Contact Information

Roberto Sicconi
Program Director
Thomas J. Watson Research Center, Hawthorne, NY USA
rsicconiatus.ibm.com      +1dash914dash945dash3159


Roberto Sicconi, Program Director at IBM T.J. Watson Research, has received his M.S degree from the Politecnico University of Milan, Italy and his Doctorate degree from the same University in 1985 in the area of image processing and new Computer Aided Design techniques. He joined IBM Italy in 1985 to work on development of multimedia platforms, both hardware and software, working on hardware acceleration for hi-resolution PC and RISC/6000 workstations, DSP-based front-ends for IBM speech recognitions systems on PCs, PS/2 and laptops. In 1990 he became manager of the Multimedia Development Lab at Vimercate, Italy, leading development of speech recognition products (Martin/Voicetype), high-throughput bank check image scanners, a high-resolution negative film scanner, TV-Teletext VBI receivers, high-speed modems, a satellite Internet data broadcasting system, IBM cryptographic systems for data security, a portable videoconferencing system for laptops.
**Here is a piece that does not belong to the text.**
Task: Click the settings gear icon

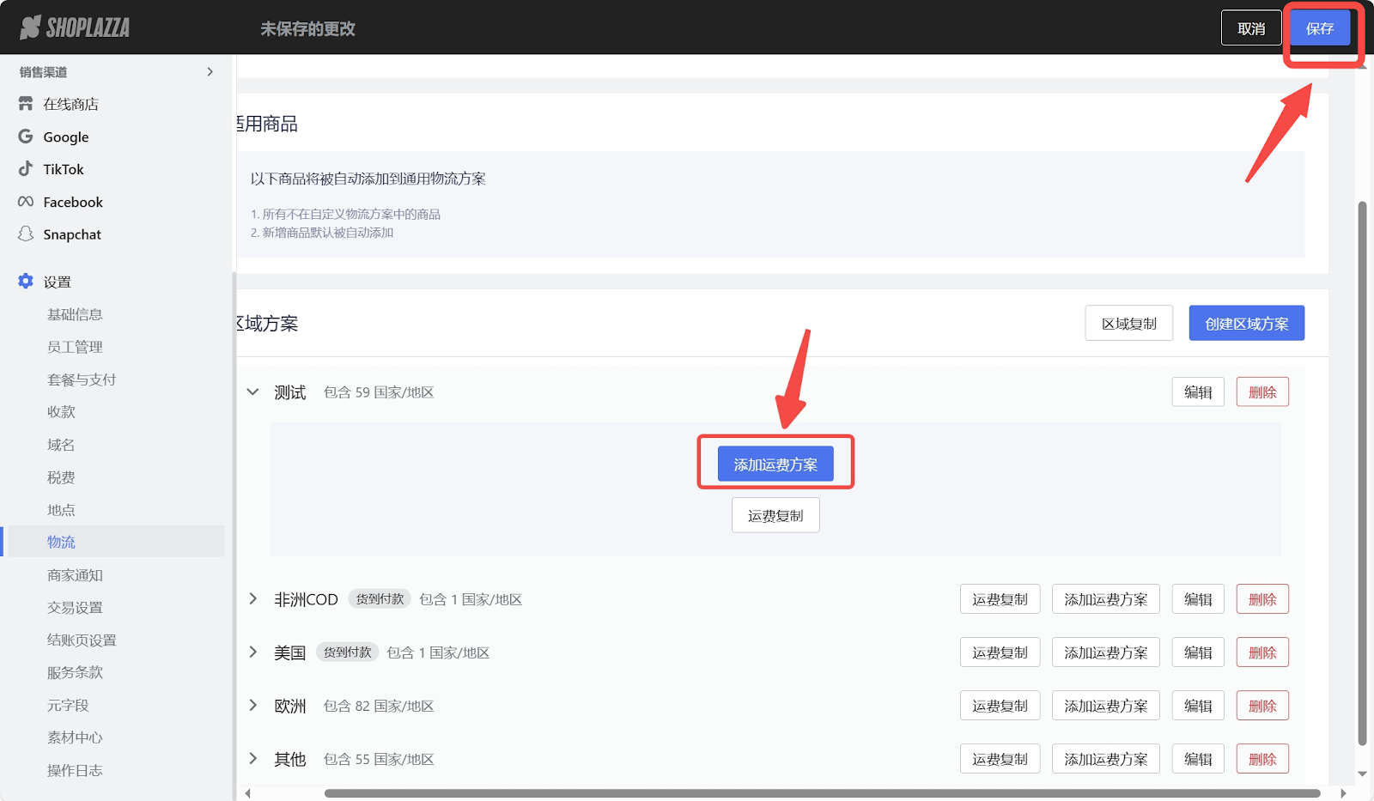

In 1998 he moved to the US to work as executive assistant to the GM of IBM Microelectronics, leading two cooperation projects with IBM Research (a speech chip and a Bluetooth chip). Dr. Ing Sicconi joined the Human Language Technology group at IBM T. J. Watson Research Center since 2000, where he managed development of exploratory prototypes of conversational and multimodal user interfaces in smartphones and other consumer devices (STB, videogames), with a special focus on cars, both in standalone and in network-connected configurations. Research projects involved advanced conversational dialog systems, leveraging natural speech input, dynamic dialog management, workload management, context- and environment-aware communication with the user to provide ease-to-use and safe access to services, both local and across the network. Most recently he joined the DeepQA team to apply deep semantic analysis of very large unstructured information sources, hypotheses generation, multiple search and results scoring techniques to the Jeopardy! game and business Question Answering applications. Research projects are currently targeting differential diagnosis assist in Healthcare, technical support for agents in Contact Centers, Customer technical support in Financial Services, Online Videogaming.